Nonostante avesse ceduto le quote della sua impresa funebre, la Cesarano srl, era lui a rimanere alla guida dell’impresa. L’imprenditore è così finito in carcere mentre ai domiciliari sono finiti i suoi parenti Saturno, Alfonso e Giulio che con lui avevano alcune quote della società. Stessa sorte è toccata a Catello Cesarano e Michele Cioffi. Questo quanto stabilito dal gip del Tribunale di Napoli su richiesta della Direzione distrettuale Antimafia di Napoli.
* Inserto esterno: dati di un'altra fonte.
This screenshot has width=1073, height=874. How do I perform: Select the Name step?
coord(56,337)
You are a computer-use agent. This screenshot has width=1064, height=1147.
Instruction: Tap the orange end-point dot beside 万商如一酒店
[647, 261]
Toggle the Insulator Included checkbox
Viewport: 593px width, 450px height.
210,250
L’accusa per i sei è concorso nel trasferimento fraudolento di valori, con l’aggravante dell’aver commesso il fatto per agevolare il clan D’Alessandro, nonché avvalendosi della forza intimidatrice della cosca stabiese.

Le indagini partite nel 2013, hanno accertato anche diversi passaggi di consegne e dimissioni avvenute dopo l’interdittiva antimafia emessa nel 2012 nei confronti della società di servizi cimiteriali Caronte sas. Socia accomandataria, la moglie di Cesarano. Bloccata dall’antimafia anche la commissione di gara per l’assegnazione dei servizi cimiteriali a Castellammare, a cui partecipava la precedente società. La Servizi Funebri srl, intestata a Michele Cioffi, che aveva rilevato il ramo d’azienda della Caronte sas.

Le indagini hanno portato al sequestro preventivo delle quote societarie e dei beni aziendali e strumentali delle due società operanti nel settore dei servizi funebri e cimiteriali. Un’operazione resa possibile anche grazie alle dichiarazioni dei collaboratori di giustizia.